Aims:
To verify the efficacy, complications and readmissions for the treatment of acute
cholecystitis and choledocholithiasis by performing vesicular drainage through the
endoscopic placement of transpapillary cholecystoduodenal stent during ERCP, in patients
with high surgical risk.
Methods:
Descriptive, retrospective study, obtaining two groups.

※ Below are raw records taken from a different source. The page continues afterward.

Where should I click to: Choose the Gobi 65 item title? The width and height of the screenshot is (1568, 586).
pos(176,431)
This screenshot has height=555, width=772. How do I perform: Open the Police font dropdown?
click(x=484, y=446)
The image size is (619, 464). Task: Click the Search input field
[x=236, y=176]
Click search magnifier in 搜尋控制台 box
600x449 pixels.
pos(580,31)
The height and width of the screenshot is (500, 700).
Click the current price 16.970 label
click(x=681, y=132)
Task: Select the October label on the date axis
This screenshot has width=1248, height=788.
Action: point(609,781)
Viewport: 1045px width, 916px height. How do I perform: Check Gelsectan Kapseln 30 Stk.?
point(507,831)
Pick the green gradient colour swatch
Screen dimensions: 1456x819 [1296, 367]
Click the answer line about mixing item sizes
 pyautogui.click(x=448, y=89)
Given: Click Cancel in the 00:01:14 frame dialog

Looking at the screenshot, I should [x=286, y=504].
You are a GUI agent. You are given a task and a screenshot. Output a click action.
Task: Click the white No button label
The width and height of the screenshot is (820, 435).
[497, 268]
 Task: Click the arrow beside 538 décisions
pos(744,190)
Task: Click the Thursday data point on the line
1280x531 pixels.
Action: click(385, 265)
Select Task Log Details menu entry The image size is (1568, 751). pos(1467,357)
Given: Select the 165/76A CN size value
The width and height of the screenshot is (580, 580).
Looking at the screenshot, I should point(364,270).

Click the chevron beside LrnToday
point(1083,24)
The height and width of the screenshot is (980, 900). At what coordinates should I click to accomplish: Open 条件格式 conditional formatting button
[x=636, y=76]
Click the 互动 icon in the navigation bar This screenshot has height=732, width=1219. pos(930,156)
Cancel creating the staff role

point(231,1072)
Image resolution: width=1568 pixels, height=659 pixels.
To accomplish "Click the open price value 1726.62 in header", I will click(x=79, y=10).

Group I: patients presenting with choledocholithiasis and acute cholecystitis, ERCP
is performed, the bile duct is cleaned and a transpapillary cholecystoduodenal drainage
is placed.
Group II: patients with choledocholithiasis and acute cholecystitis, ERCP is performed,
the bile duct is cleaned and a transpapillary cholecystoduodenal drainage is not placed.
Results:
Group I: 12 patients, 58% female, mean age 86 ± 6 years with a follow-up period of
20 ± 18 months. Resolution of acute cholecystitis in 11 (92%) of patients, of which
2 (18%) were re-admitted, one for acute cholecystitis and the other for scheduled
cholecystectomy. No complications derived from the procedure.
Group II: 25 patients, 48% female sex, mean age 81 ± 9 years with a follow-up period
of 22 ± 18 months. Resolution of acute cholecystitis 21 (84%) patients, of whom 10
(48%) were re-admitted, 3 (30%) for acute cholecystitis, 6 (60%) for scheduled cholecystectomy
and 1 (10%) for acute cholangitis. Complications of ERCP: 2 (8%) with upper gastrointestinal
bleeding and 1 (4%) acute pancreatitis.
Conclusions:
The results show that transpapillary cholecystoduodenal drainage presents a high success
with a very low complication rate. So, it should be considered as a therapeutic alternative
in patients with high surgical risk.